start Information shown
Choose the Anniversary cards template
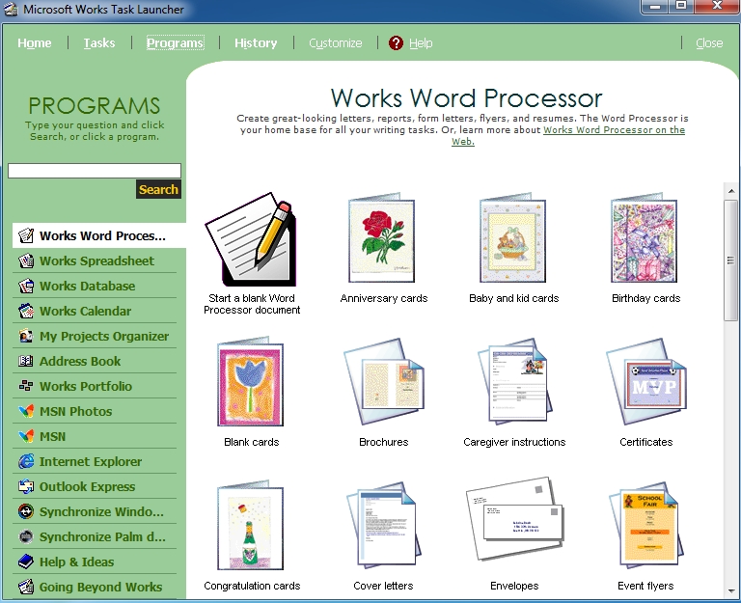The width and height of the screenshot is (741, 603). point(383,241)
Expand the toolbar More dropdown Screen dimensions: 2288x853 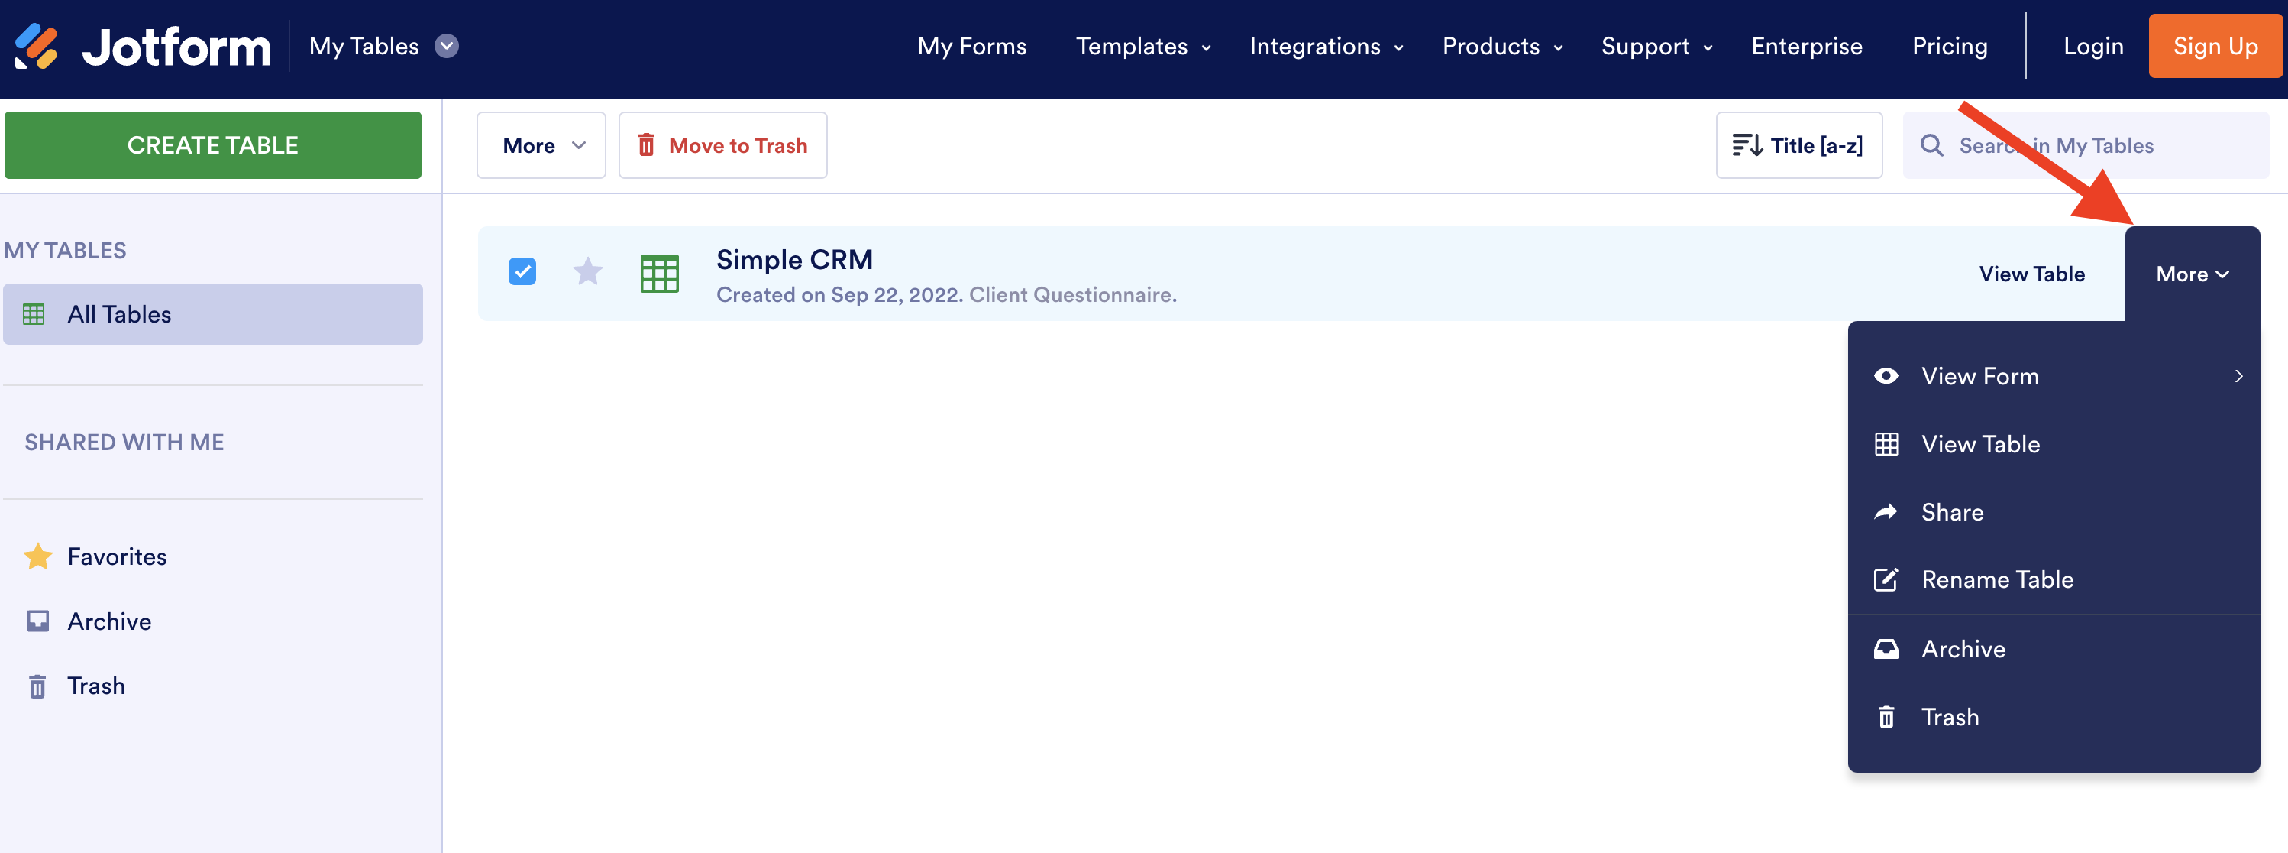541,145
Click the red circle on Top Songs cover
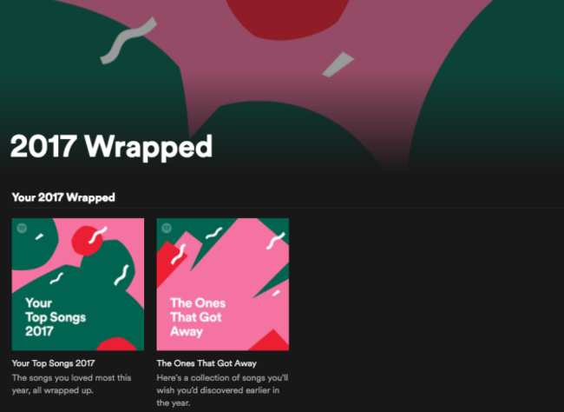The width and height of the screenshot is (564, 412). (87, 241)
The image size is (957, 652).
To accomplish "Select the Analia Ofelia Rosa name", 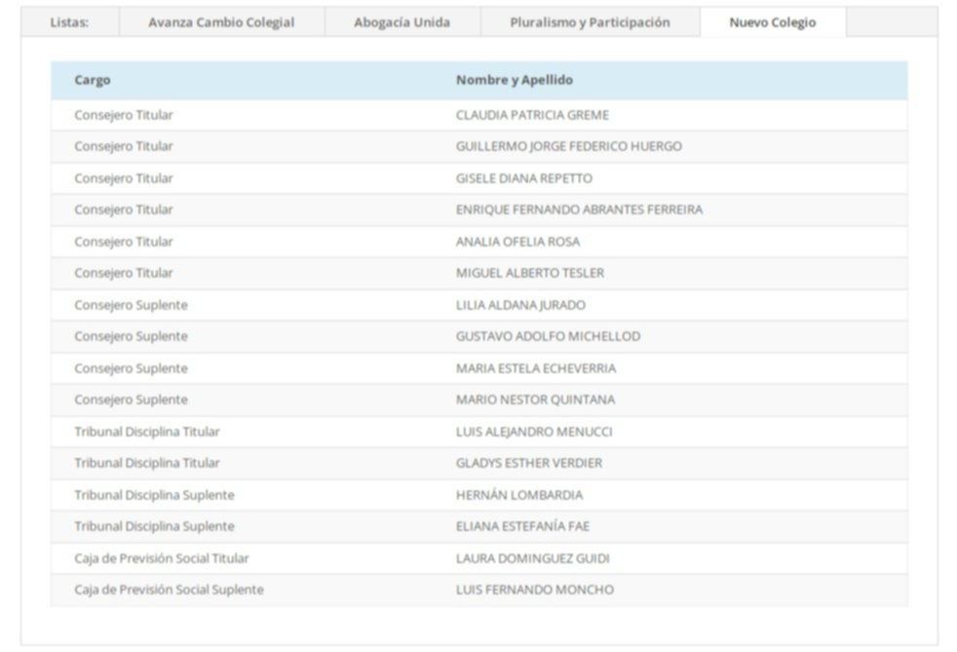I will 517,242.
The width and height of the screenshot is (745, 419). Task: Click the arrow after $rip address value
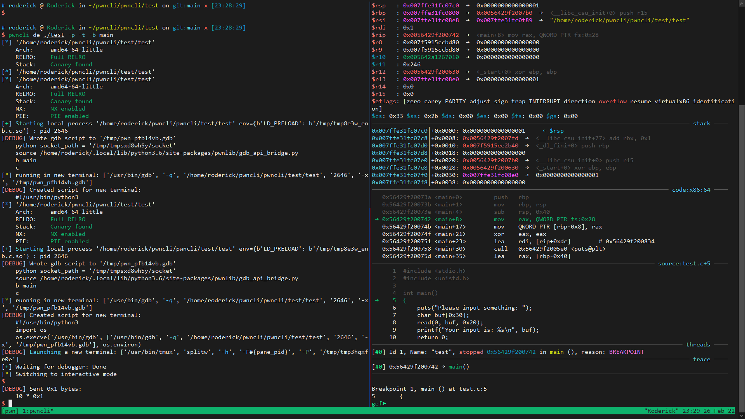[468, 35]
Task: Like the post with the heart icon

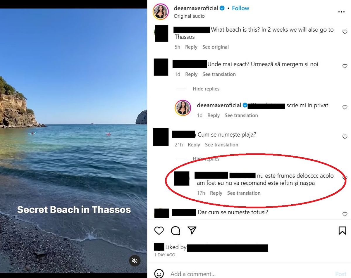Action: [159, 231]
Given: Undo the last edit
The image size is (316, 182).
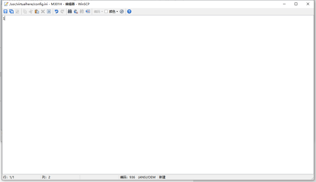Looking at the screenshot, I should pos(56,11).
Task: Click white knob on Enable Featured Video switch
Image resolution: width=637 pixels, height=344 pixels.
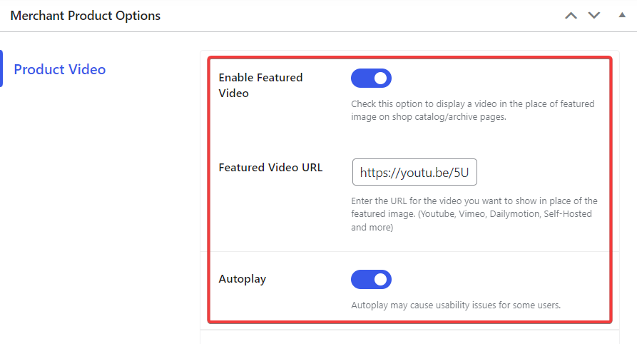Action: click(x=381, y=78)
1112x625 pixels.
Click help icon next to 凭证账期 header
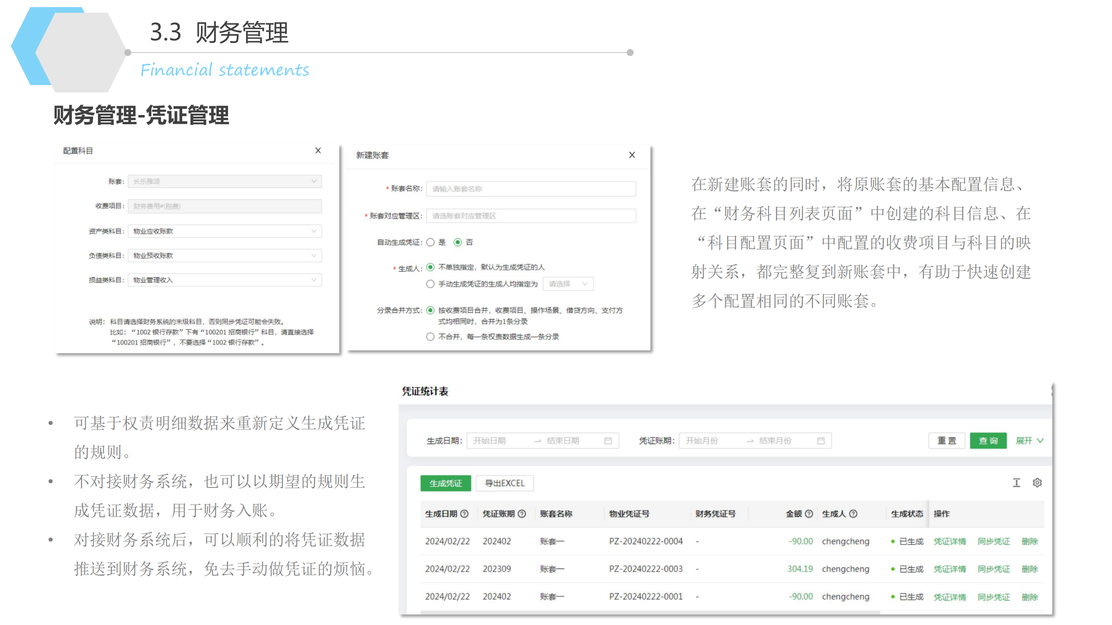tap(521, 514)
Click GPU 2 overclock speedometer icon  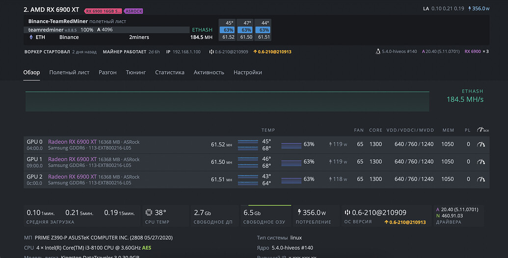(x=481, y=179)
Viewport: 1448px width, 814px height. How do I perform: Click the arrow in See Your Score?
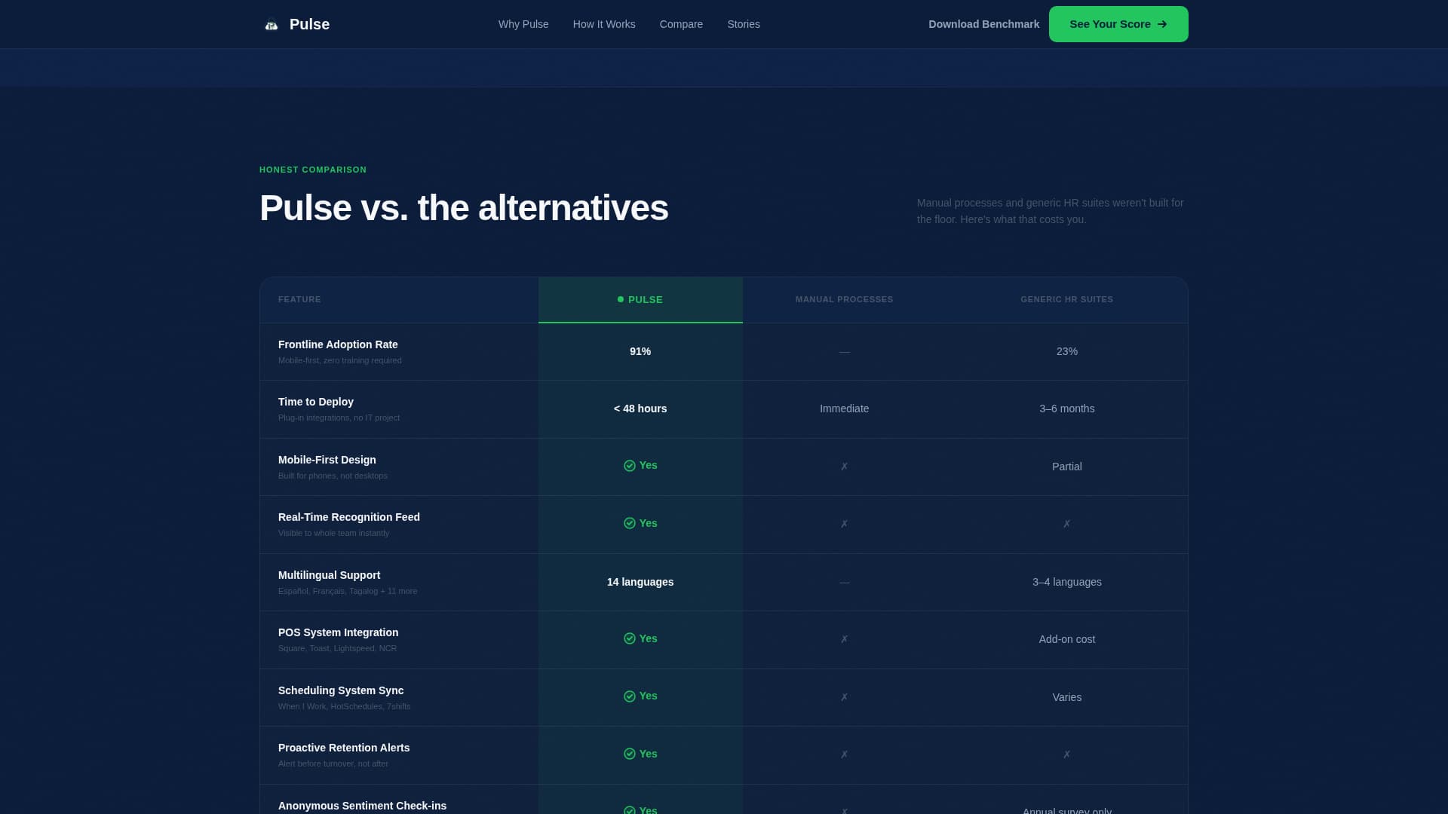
end Information shown
• _Brief_: Gather every line from the rows above that contains the string "Task", paying attention to case.

• _Expected answer_:
The width and height of the screenshot is (745, 419). Task: Click the arrow after $rip address value
Task: Like the post with the heart icon
Task: Click white knob on Enable Featured Video switch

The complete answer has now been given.